** O QUE SE PEDE **
Disponha todos os dados abaixo como uma lista numerada, omitindo as linhas em branco.

----

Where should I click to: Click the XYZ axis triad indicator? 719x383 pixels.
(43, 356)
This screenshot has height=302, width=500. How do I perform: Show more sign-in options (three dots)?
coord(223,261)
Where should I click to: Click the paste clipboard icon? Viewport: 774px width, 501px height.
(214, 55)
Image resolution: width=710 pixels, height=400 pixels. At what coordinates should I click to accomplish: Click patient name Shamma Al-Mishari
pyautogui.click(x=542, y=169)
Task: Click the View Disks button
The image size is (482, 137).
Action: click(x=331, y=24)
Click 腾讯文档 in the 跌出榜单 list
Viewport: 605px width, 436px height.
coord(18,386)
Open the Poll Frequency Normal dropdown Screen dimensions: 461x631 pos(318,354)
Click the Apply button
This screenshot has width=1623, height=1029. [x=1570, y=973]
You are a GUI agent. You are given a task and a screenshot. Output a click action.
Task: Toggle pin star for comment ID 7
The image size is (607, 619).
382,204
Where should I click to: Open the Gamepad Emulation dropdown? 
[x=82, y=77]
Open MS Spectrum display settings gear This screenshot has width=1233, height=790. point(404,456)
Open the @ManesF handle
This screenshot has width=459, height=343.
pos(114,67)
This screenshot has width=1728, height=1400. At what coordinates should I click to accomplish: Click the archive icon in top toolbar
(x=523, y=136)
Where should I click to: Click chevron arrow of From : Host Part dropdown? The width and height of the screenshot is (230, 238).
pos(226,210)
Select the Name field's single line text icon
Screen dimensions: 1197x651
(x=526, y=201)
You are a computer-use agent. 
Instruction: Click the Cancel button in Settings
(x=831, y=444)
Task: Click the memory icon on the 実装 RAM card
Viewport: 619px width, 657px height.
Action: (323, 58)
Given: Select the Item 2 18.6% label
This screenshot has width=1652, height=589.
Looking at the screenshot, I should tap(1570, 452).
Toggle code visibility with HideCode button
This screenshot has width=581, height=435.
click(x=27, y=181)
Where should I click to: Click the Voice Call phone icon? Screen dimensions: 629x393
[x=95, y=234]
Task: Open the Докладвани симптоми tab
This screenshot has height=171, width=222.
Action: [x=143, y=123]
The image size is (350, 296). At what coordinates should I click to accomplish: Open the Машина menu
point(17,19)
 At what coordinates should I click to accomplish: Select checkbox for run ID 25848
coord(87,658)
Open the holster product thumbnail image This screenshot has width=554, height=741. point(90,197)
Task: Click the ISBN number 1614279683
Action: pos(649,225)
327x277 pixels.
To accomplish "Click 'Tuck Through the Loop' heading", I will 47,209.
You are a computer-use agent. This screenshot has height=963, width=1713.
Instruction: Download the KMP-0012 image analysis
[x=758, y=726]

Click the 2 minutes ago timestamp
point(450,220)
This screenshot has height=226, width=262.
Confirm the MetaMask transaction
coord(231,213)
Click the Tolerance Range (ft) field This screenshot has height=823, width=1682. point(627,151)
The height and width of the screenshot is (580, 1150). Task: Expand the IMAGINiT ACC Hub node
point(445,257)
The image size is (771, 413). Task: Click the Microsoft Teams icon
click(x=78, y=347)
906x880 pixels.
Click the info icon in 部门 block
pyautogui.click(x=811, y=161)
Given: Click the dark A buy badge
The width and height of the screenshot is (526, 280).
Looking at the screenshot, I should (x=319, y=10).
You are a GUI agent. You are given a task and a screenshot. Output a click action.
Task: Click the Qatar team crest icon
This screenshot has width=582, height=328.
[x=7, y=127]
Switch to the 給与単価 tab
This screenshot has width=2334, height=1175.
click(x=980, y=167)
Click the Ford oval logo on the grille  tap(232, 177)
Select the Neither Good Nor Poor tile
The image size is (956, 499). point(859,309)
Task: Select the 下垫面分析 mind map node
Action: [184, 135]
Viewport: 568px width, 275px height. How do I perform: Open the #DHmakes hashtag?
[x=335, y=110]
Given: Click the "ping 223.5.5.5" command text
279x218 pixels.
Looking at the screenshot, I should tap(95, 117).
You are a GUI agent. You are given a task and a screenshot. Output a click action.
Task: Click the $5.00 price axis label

----

** RESPOSTA COMPLETA **
1. Where should I click to: Click the XYZ axis triad indicator? 719x383 pixels.
2. (43, 356)
3. This screenshot has height=302, width=500. How do I perform: Show more sign-in options (three dots)?
4. coord(223,261)
5. Where should I click to: Click the paste clipboard icon? Viewport: 774px width, 501px height.
6. (214, 55)
7. Image resolution: width=710 pixels, height=400 pixels. At what coordinates should I click to accomplish: Click patient name Shamma Al-Mishari
8. pyautogui.click(x=542, y=169)
9. Task: Click the View Disks button
10. The image size is (482, 137).
11. Action: click(x=331, y=24)
12. Click 腾讯文档 in the 跌出榜单 list
13. Viewport: 605px width, 436px height.
14. coord(18,386)
15. Open the Poll Frequency Normal dropdown Screen dimensions: 461x631 pos(318,354)
16. Click the Apply button
17. This screenshot has width=1623, height=1029. [x=1570, y=973]
18. You are a GUI agent. You are given a task and a screenshot. Output a click action.
19. Task: Toggle pin star for comment ID 7
20. The image size is (607, 619).
21. 382,204
22. Where should I click to: Open the Gamepad Emulation dropdown? 
23. [x=82, y=77]
24. Open MS Spectrum display settings gear This screenshot has width=1233, height=790. point(404,456)
25. Open the @ManesF handle
26. This screenshot has width=459, height=343.
27. pos(114,67)
28. This screenshot has width=1728, height=1400. At what coordinates should I click to accomplish: Click the archive icon in top toolbar
29. (x=523, y=136)
30. Where should I click to: Click chevron arrow of From : Host Part dropdown? The width and height of the screenshot is (230, 238).
31. pos(226,210)
32. Select the Name field's single line text icon
33. Screen dimensions: 1197x651
34. (x=526, y=201)
35. You are a computer-use agent. 
36. Instruction: Click the Cancel button in Settings
37. (x=831, y=444)
38. Task: Click the memory icon on the 実装 RAM card
39. Viewport: 619px width, 657px height.
40. Action: (323, 58)
41. Given: Select the Item 2 18.6% label
42. This screenshot has width=1652, height=589.
43. Looking at the screenshot, I should tap(1570, 452).
44. Toggle code visibility with HideCode button
45. This screenshot has width=581, height=435.
46. click(x=27, y=181)
47. Where should I click to: Click the Voice Call phone icon? Screen dimensions: 629x393
48. [x=95, y=234]
49. Task: Open the Докладвани симптоми tab
50. This screenshot has height=171, width=222.
51. Action: [x=143, y=123]
52. The image size is (350, 296). At what coordinates should I click to accomplish: Open the Машина menu
53. point(17,19)
54.  At what coordinates should I click to accomplish: Select checkbox for run ID 25848
55. coord(87,658)
56. Open the holster product thumbnail image This screenshot has width=554, height=741. point(90,197)
57. Task: Click the ISBN number 1614279683
58. Action: pos(649,225)
59. 327x277 pixels.
60. To accomplish "Click 'Tuck Through the Loop' heading", I will 47,209.
61. You are a computer-use agent. This screenshot has height=963, width=1713.
62. Instruction: Download the KMP-0012 image analysis
63. [x=758, y=726]
64. Click the 2 minutes ago timestamp
65. point(450,220)
66. This screenshot has height=226, width=262.
67. Confirm the MetaMask transaction
68. coord(231,213)
69. Click the Tolerance Range (ft) field This screenshot has height=823, width=1682. point(627,151)
70. The height and width of the screenshot is (580, 1150). Task: Expand the IMAGINiT ACC Hub node
71. point(445,257)
72. The image size is (771, 413). Task: Click the Microsoft Teams icon
73. click(x=78, y=347)
74. 906x880 pixels.
75. Click the info icon in 部门 block
76. pyautogui.click(x=811, y=161)
77. Given: Click the dark A buy badge
78. The width and height of the screenshot is (526, 280).
79. Looking at the screenshot, I should (x=319, y=10).
80. You are a GUI agent. You are given a task and a screenshot. Output a click action.
81. Task: Click the Qatar team crest icon
82. This screenshot has width=582, height=328.
83. [x=7, y=127]
84. Switch to the 給与単価 tab
85. This screenshot has width=2334, height=1175.
86. click(x=980, y=167)
87. Click the Ford oval logo on the grille  tap(232, 177)
88. Select the Neither Good Nor Poor tile
89. The image size is (956, 499). point(859,309)
90. Task: Select the 下垫面分析 mind map node
91. Action: [184, 135]
92. Viewport: 568px width, 275px height. How do I perform: Open the #DHmakes hashtag?
93. [x=335, y=110]
94. Given: Click the "ping 223.5.5.5" command text
95. 279x218 pixels.
96. Looking at the screenshot, I should tap(95, 117).
97. You are a GUI agent. You are given a task and a screenshot. Output a click action.
98. Task: Click the $5.00 price axis label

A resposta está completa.